Here’s what I found:
1. Poshmark/Depop (Your own online resale shop in an app) is a great way to sell clothing if you are a size 8 or above and like building a social network. (Plus sizes and designer items sell very well also). You simply set up a “closet” photograph, upload and price your clothing, then the marketing begins. You essentially have to build a following by visiting other people’s closets similar to building a following on other social media.
There are several good facebook groups that offer tips and support for Poshmark and Depop sellers. Poshmark hosts all sorts of parties and events to help you sell your clothing, and from what I observed, people get really engaged. Since I have the blog, Instagram, Facebook and Pinterest to grow, I wasn’t too excited about adding another social network, so I spent very little time (as in none) attending “Posh parties” or visiting other people’s closets. Thus, I had very minimal interest, and a few months ago, I closed it down, though I may revisit it in the future. Both Depop and Poshmark take a small percentage of your sales on the way through.
2. Clothes Mentor: After my lack of success on Poshmark, I took my clothing to Clothes Mentor. Their website says they charge their customers 30% of retail, and you, as a seller, receive “roughly 25-30% of that. I took $5,000 worth of clothing at retail, with price tags still attached, folded, in bags as their website directs. They kept $1,500 of my clothing and returned the rest to me. I received $40; rather than the $112 which would have been 25% of what they kept. The clothing they chose not to take was returned to me in a giant unfolded heap; the bags I brought the clothing in were no where to be found. The place was packed with clothing gently used clothing, so people clearly like both selling and purchasing clothing there, but I will not be going back.
3. Thred-UP: Thred Up sounded like a great option: you send your lightly used clothing to them, they pay you for what they sell on and either return the items they don’t take or donate them to charity. It sounded wonderful until I began reading reviews and watching You-Tube videos on the company. I couldn’t find anyone who offered a positive review of the Three-Up. Most of the reviewers had very few of their clothing items accepted by Thred-Up and the clothing kept received pennies on the dollar. What they don’t take are either mailed back to you or donated to charity. Because of this company’s poor reviews, I chose not to give it a try. I did see some very interesting videos on buying their mystery boxes. They are quite popular with clothing re-sellers and it’s sort of interesting to see what Thred-Up puts into their mystery boxes and whether or not the purchasers re-coup their investments.

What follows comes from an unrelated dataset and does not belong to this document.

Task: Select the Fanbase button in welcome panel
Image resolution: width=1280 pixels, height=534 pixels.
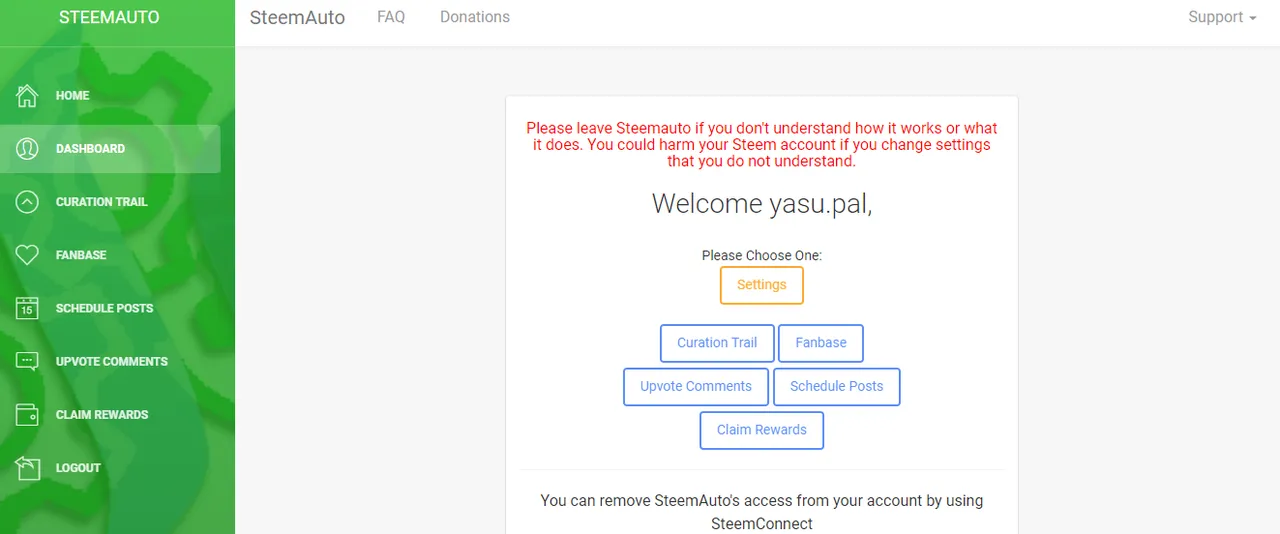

4. Consignment: We are all familiar with classic consignment shops; you drop off your gently worn clothes and the consignment shop offers to sell them on your behalf. If the clothing does not sell, you have to pick them up. For that reason, I figured it would be easier just to donate my clothes to charity.
4. Donating to charity: We began donating our clothing to charity after failing to sell our clothing at yard sales. I was told several times by women who came looking for clothes to sell on, that our clothing, while in good condition would be difficult for them to sell because of the small sizes, Brooke is a double zero, and I am a 2/4. (The best selling sizes are 8, 10 and 12). So, we’ve always donated. and for a long time, felt good about sending our clothing and unused toys and household items to bless others. We also receive a small tax write off each year.
The last few times we donated, I was struck by the amount of discarded clothing and housewares were piled in the back room of our local charity. The charity drop-off here in Tampa had pitched tents to accommodate the overflow of donated items, that no longer fit inside the new building they had built to process donated items and distribute to their stores.
While I am thrilled to give, but it strikes me that we, as a people, have become very quick to consume/purchase and equally as quick to discard. While donating will continue to be my first choice, when discarding items and clothing from my home, I have been much more careful about what I bring in.
When it comes to clothing we show on the blog, you will note, going forward, that our will be on more on styling looks multiple ways; it’s the way I’ve always managed my wardrobe, especially when I was working–I’d buy the nicest pieces I could afford, a few trend items, and style the heck out of them! So that’s the direction we are headed, and I hope you will continue to follow along and get creative with your own wardrobe.
Also, let me know if you’ve had better luck with these shops than I have, and if there are any tips and tricks we can share–I know that many of you would love to get a few dollars to reinvest in new items.